In The outcomes of disciple-making I wrote that Christ’s ministry to the world flows through his body on earth, implying that the outcomes of disciplemaking are transformed lives and transformed communities. Paul even teaches that this transformation is not only personal, but has cosmic proportions precisely because it is the work of the exalted Christ.
Alan Hirsch and Tim Catchim describe in “The permanent revolution” how the DNA of the church is found within the ministry of the Apostles, Prophets, Evangelists, Shepherds and Teachers. By restoring the first three in the list to the team the church again can fulfil its purpose as God intended. In a church where any one of the five dominates the others, the ministry of Christ towards the world is stunted and the results are seen in painful disunity and dysfunction of the church. In my mind some of the most interesting implications of Eph 4 are:
- The gifts are not abstract characteristics, but actual persons given to the body
- Every believer who is a member of the body is given as a gift in order for the whole body to function as Christ incarnate.

> [INFORMATION SUPPLIED]
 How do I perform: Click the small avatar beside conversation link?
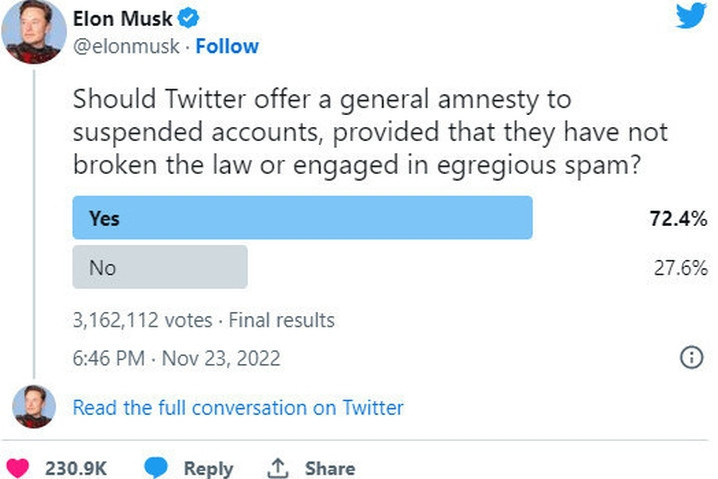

> [PROMPT A] In the disciple-making passage, where do Alan Hirsch and Tim Catchim say the DNA of the church is found?
> [PROMPT B] Repeat the part of the disciple-making passage starting at "In The outcomes" and ending at "the exalted Christ.".
> [PROMPT C] What is the Spanish translation of this sentence from the disciple-making passage: "In a church where any one of the five dominates the others, the ministry of Christ towards the world is stunted and the results are seen in painful disunity and dysfunction of the church."

> [RESULT A] Within the ministry of the Apostles, Prophets, Evangelists, Shepherds and Teachers.

> [RESULT B]
In The outcomes of disciple-making I wrote that Christ’s ministry to the world flows through his body on earth, implying that the outcomes of disciplemaking are transformed lives and transformed communities. Paul even teaches that this transformation is not only personal, but has cosmic proportions precisely because it is the work of the exalted Christ.

> [RESULT C] En una iglesia donde cualquiera de los cinco domina a los demás, el ministerio de Cristo hacia el mundo se ve atrofiado y los resultados se ven en una dolorosa desunión y disfunción de la iglesia.